[Stored items]
- Opening Delimiter -

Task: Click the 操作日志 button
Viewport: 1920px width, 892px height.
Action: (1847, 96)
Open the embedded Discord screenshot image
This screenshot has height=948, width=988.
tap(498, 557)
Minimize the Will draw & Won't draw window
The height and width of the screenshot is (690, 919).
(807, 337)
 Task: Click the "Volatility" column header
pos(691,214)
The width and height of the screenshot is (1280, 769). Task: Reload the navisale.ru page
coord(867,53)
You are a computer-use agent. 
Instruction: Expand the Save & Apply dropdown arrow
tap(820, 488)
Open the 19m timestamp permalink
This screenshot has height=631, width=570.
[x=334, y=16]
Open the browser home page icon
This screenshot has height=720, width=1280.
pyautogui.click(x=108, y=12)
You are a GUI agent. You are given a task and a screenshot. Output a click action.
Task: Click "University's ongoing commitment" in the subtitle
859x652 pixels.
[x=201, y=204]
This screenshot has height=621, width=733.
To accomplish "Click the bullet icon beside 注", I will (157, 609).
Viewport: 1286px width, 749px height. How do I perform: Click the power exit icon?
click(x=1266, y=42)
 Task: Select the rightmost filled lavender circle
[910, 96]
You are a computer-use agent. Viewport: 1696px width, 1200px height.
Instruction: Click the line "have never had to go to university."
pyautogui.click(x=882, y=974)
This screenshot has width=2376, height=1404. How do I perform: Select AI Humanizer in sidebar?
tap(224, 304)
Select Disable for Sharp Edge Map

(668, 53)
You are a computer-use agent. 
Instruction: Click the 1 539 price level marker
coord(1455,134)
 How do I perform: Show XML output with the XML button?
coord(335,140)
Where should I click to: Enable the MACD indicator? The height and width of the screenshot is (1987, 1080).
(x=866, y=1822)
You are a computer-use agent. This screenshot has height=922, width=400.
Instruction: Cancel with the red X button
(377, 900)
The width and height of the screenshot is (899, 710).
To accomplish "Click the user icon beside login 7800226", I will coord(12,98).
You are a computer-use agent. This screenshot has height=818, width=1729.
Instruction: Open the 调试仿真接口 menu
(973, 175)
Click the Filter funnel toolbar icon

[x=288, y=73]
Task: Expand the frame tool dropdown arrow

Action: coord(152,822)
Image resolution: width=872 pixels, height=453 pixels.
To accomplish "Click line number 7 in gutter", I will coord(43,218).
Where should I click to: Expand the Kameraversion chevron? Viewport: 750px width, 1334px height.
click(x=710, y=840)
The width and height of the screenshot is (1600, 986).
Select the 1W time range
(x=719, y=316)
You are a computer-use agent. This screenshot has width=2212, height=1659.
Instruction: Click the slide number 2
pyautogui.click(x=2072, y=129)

- Closing Delimiter -

> [Requirement]:
What you return should be the records above, repeated exactly.

> [Task response]:
Task: Click the 操作日志 button
Viewport: 1920px width, 892px height.
Action: (1847, 96)
Open the embedded Discord screenshot image
This screenshot has height=948, width=988.
tap(498, 557)
Minimize the Will draw & Won't draw window
The height and width of the screenshot is (690, 919).
(807, 337)
 Task: Click the "Volatility" column header
pos(691,214)
The width and height of the screenshot is (1280, 769). Task: Reload the navisale.ru page
coord(867,53)
You are a computer-use agent. 
Instruction: Expand the Save & Apply dropdown arrow
tap(820, 488)
Open the 19m timestamp permalink
This screenshot has height=631, width=570.
[x=334, y=16]
Open the browser home page icon
This screenshot has height=720, width=1280.
pyautogui.click(x=108, y=12)
You are a GUI agent. You are given a task and a screenshot. Output a click action.
Task: Click "University's ongoing commitment" in the subtitle
859x652 pixels.
[x=201, y=204]
This screenshot has height=621, width=733.
To accomplish "Click the bullet icon beside 注", I will (157, 609).
Viewport: 1286px width, 749px height. How do I perform: Click the power exit icon?
click(x=1266, y=42)
 Task: Select the rightmost filled lavender circle
[910, 96]
You are a computer-use agent. Viewport: 1696px width, 1200px height.
Instruction: Click the line "have never had to go to university."
pyautogui.click(x=882, y=974)
This screenshot has width=2376, height=1404. How do I perform: Select AI Humanizer in sidebar?
tap(224, 304)
Select Disable for Sharp Edge Map

(668, 53)
You are a computer-use agent. 
Instruction: Click the 1 539 price level marker
coord(1455,134)
 How do I perform: Show XML output with the XML button?
coord(335,140)
Where should I click to: Enable the MACD indicator? The height and width of the screenshot is (1987, 1080).
(x=866, y=1822)
You are a computer-use agent. This screenshot has height=922, width=400.
Instruction: Cancel with the red X button
(377, 900)
The width and height of the screenshot is (899, 710).
To accomplish "Click the user icon beside login 7800226", I will coord(12,98).
You are a computer-use agent. This screenshot has height=818, width=1729.
Instruction: Open the 调试仿真接口 menu
(973, 175)
Click the Filter funnel toolbar icon

[x=288, y=73]
Task: Expand the frame tool dropdown arrow

Action: coord(152,822)
Image resolution: width=872 pixels, height=453 pixels.
To accomplish "Click line number 7 in gutter", I will coord(43,218).
Where should I click to: Expand the Kameraversion chevron? Viewport: 750px width, 1334px height.
click(x=710, y=840)
The width and height of the screenshot is (1600, 986).
Select the 1W time range
(x=719, y=316)
You are a computer-use agent. This screenshot has width=2212, height=1659.
Instruction: Click the slide number 2
pyautogui.click(x=2072, y=129)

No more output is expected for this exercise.